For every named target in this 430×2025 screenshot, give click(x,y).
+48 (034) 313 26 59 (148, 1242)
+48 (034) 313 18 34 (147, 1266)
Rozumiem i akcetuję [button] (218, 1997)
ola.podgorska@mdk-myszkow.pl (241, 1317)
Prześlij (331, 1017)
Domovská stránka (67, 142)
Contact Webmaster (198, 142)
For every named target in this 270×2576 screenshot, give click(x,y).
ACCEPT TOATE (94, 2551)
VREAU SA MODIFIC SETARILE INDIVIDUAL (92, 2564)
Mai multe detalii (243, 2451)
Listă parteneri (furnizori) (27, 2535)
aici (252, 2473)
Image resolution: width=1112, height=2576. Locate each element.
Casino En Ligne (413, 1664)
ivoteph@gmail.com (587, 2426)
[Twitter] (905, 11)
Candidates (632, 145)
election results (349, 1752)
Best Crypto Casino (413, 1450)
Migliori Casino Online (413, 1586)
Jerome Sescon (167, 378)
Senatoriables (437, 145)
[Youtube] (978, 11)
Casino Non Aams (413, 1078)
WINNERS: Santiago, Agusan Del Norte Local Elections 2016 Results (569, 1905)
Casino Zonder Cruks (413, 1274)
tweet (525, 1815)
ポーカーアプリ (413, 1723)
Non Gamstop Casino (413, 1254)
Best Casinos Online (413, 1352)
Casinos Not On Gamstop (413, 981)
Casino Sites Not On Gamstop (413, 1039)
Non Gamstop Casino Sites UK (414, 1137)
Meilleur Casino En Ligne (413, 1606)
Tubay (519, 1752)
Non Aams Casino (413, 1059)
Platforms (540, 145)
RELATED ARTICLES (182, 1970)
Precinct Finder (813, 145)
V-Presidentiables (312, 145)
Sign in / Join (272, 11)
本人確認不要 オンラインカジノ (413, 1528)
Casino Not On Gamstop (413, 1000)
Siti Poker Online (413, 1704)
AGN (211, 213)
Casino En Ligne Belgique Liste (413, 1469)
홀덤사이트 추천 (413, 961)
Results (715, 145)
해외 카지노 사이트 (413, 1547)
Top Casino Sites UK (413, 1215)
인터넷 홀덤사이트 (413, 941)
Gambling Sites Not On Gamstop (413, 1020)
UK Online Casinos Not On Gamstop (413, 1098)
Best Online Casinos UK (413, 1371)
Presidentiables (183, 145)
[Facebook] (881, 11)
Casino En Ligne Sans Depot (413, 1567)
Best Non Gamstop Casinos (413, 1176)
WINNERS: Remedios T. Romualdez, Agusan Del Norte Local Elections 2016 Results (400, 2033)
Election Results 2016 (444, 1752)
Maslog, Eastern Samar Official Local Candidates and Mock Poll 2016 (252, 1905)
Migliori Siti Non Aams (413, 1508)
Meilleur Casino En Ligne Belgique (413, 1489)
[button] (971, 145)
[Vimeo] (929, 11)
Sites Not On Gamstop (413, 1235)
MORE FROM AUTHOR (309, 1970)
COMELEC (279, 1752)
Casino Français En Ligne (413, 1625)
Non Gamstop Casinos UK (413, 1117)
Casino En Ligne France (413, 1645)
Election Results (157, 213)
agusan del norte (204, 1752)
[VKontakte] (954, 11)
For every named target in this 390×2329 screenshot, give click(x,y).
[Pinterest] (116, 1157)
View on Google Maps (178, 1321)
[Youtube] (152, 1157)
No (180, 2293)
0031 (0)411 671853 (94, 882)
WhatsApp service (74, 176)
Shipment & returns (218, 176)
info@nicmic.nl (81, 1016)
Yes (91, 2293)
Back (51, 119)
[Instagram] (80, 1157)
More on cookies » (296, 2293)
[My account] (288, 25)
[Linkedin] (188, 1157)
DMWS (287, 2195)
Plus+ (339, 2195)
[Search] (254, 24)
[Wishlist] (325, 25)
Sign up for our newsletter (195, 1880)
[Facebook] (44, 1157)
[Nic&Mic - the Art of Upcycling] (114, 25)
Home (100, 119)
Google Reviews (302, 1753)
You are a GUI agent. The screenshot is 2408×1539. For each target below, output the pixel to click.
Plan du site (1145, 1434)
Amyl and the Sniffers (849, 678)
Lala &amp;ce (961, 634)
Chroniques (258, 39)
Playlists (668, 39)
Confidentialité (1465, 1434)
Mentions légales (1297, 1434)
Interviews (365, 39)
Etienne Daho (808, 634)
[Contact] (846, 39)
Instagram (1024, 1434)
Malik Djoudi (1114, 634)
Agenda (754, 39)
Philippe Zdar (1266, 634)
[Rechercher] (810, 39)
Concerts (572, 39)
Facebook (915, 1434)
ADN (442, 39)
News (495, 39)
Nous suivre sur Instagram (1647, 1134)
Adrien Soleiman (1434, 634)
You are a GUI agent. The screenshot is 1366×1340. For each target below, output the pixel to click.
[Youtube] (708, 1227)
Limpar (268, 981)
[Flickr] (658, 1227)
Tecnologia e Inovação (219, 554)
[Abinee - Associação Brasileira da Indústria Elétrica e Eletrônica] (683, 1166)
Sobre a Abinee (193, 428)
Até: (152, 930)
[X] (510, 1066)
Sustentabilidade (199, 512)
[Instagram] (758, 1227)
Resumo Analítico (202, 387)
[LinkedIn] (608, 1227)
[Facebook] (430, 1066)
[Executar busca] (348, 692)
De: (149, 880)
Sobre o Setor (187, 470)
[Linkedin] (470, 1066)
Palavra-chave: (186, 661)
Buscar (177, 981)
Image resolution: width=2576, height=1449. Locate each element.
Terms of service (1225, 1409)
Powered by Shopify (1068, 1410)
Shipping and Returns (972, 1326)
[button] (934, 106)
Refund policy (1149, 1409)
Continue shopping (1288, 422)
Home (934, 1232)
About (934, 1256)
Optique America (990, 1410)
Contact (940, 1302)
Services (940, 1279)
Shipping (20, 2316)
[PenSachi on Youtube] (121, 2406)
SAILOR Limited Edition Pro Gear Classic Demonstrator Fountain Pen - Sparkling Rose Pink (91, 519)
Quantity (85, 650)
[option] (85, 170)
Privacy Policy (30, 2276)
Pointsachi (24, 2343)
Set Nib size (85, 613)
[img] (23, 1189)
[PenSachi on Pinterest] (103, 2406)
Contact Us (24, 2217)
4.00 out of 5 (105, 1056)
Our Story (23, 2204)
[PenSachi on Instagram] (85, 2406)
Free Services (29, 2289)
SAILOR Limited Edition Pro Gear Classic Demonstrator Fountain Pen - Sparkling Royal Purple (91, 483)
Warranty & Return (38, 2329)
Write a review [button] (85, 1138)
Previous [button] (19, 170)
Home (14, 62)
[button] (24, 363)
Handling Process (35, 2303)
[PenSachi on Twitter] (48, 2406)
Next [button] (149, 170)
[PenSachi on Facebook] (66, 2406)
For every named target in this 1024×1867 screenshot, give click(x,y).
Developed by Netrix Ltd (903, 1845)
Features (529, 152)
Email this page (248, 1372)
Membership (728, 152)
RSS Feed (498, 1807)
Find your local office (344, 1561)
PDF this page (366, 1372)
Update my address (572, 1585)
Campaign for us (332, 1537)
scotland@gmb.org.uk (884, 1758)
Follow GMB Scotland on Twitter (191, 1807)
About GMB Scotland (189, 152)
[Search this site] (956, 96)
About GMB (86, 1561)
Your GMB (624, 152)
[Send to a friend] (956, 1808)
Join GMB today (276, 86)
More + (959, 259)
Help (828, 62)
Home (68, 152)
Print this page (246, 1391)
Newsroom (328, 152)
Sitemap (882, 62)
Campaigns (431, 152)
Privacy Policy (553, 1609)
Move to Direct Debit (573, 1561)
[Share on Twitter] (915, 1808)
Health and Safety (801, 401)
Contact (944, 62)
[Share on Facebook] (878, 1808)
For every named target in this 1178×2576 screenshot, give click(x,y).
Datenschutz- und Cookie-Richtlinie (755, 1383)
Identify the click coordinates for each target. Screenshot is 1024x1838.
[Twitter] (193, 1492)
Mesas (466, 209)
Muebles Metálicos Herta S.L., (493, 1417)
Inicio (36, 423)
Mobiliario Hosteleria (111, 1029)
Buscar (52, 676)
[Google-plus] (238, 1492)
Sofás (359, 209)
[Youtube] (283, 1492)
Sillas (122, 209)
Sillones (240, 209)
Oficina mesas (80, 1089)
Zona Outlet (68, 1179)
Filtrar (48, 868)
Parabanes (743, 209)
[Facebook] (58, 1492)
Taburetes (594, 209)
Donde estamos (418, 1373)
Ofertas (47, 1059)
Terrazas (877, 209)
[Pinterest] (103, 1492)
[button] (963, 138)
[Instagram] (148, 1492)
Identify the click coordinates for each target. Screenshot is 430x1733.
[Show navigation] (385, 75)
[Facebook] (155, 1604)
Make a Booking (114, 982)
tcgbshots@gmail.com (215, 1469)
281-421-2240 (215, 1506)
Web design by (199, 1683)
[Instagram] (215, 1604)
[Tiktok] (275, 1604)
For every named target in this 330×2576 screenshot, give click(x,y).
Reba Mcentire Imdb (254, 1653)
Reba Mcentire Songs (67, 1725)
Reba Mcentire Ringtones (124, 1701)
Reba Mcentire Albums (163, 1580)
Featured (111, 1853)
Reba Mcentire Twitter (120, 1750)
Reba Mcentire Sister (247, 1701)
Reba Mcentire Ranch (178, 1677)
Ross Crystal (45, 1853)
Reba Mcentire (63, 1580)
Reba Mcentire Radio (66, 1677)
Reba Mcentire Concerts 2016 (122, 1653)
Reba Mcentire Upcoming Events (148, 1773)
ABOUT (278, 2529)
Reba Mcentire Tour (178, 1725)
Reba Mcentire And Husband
# # # #
BRIEF >> Using the entries above, repeat only the lines from the one containing "Adrien Soleiman (1434, 634)" through the one containing "Continue shopping (1288, 422)", end lines included.

RESPONSE AREA >>
Adrien Soleiman (1434, 634)
You are a GUI agent. The screenshot is 1366×1340. For each target below, output the pixel to click.
[Youtube] (708, 1227)
Limpar (268, 981)
[Flickr] (658, 1227)
Tecnologia e Inovação (219, 554)
[Abinee - Associação Brasileira da Indústria Elétrica e Eletrônica] (683, 1166)
Sobre a Abinee (193, 428)
Até: (152, 930)
[X] (510, 1066)
Sustentabilidade (199, 512)
[Instagram] (758, 1227)
Resumo Analítico (202, 387)
[LinkedIn] (608, 1227)
[Facebook] (430, 1066)
[Executar busca] (348, 692)
De: (149, 880)
Sobre o Setor (187, 470)
[Linkedin] (470, 1066)
Palavra-chave: (186, 661)
Buscar (177, 981)
Image resolution: width=2576, height=1449. Locate each element.
Terms of service (1225, 1409)
Powered by Shopify (1068, 1410)
Shipping and Returns (972, 1326)
[button] (934, 106)
Refund policy (1149, 1409)
Continue shopping (1288, 422)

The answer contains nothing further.